Any naive solution for detecting occluded objects will inevitably yield naive results. While failure to detect a hidden object is no biggie, incorrectly identifying a visible object as hidden is a very bad outcome if your plan is to delete those objects from the document.
Loic suggested professional PDF preflight software which is priced accordingly. If this is something you must do, you should trial that to determine if it meets your needs.
The only test for determining an object’s occlusion I would contemplate trusting is to compare how the document prints. Export two sets of separations at suitably high DPI, one with the object present and the other without. If the bitmap data is identical for both, it’s probably safe enough to toss the object. That will be painfully tedious, even with basic optimizations (e.g. skip all objects that are obviously visible, rasterize just the area containing the object being tested), and is not a novice job to code.

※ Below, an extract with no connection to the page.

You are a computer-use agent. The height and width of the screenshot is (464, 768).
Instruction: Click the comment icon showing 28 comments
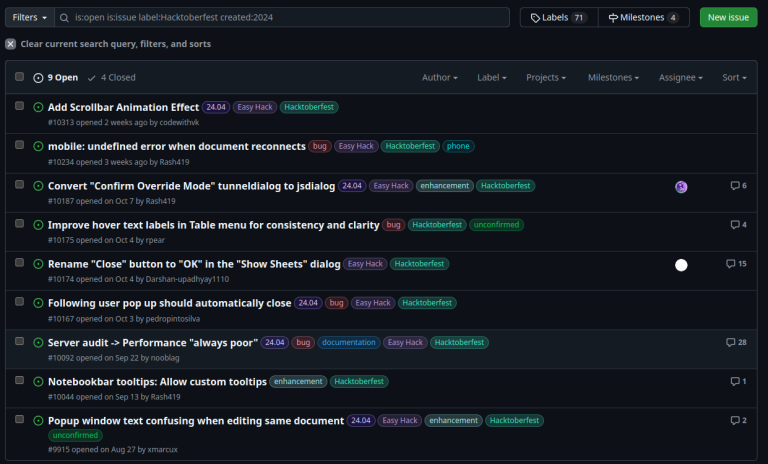click(x=730, y=342)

In any case, there is a much simpler question to ask: Why do you want to remove occluded objects in the first place? Unless there’s some very good technical reason for doing so—e.g. you need to produce compact efficient SVG/PDF files from messy documents containing many obscured paths—then your quickest, cheapest, most foolproof solution is just to leave well alone and do nothing at all. Occluded objects won’t affect the image’s final on-screen/in-print appearance so while they are deadweight they are not the end of the world.
And if you do need to do it for good technical reason then unless you have large numbers of documents to process then you’ll be quickest and cheapest to perform the job manually, either doing it yourself or outsourcing to a cheap artworking provider. Just because a task may be automated doesn’t mean automation is the most cost-effective route; there is much still to be said for old-school computing.